Records from a dataset:
========

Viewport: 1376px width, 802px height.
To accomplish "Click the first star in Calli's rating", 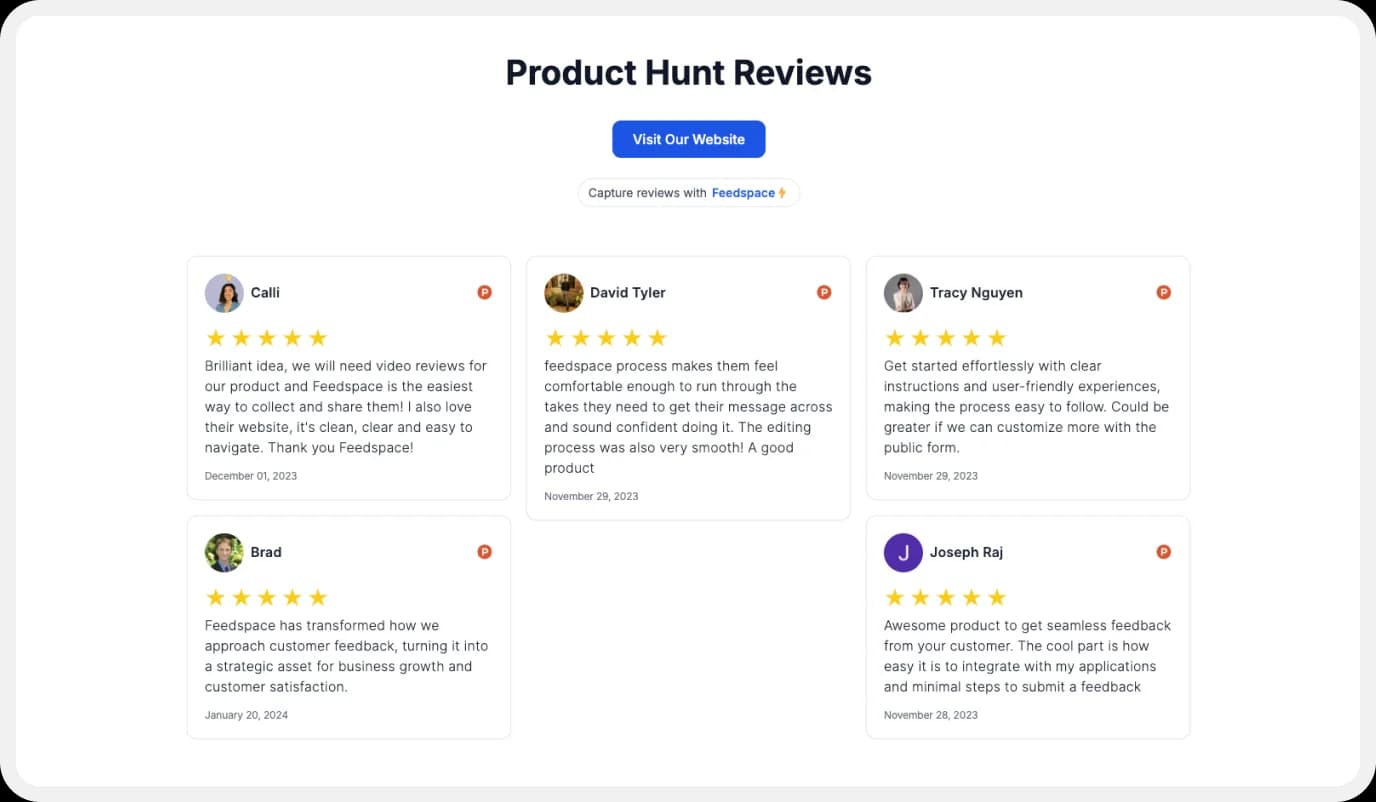I will click(x=215, y=337).
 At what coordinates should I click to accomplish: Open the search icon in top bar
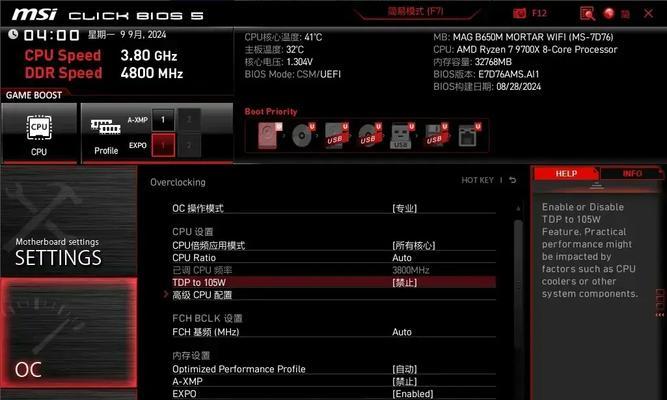(587, 14)
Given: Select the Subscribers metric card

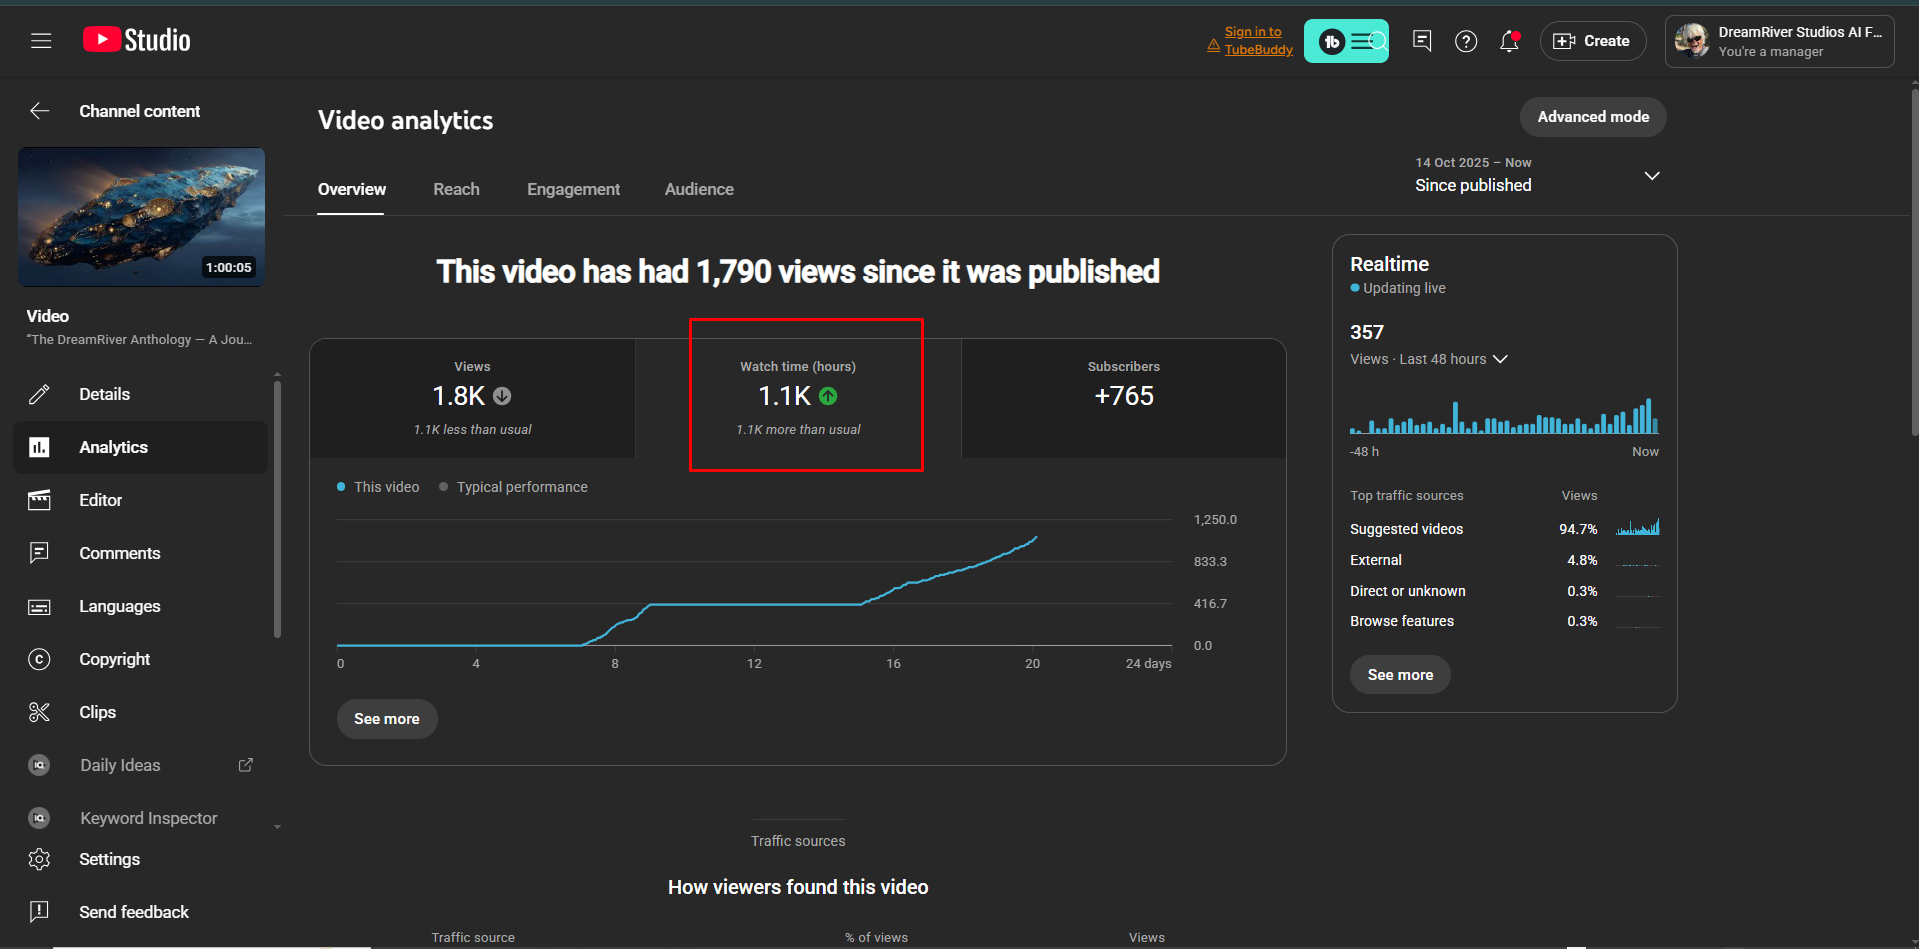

========

_Work request_:
Each line from the one containing "At what coordinates" down to the final line of the records above must be reproduced exactly; no pictures go into the copy.

_Result for this task_:
 At what coordinates should I click to accomplish: Open the search icon in top bar
(587, 14)
Given: Select the Subscribers metric card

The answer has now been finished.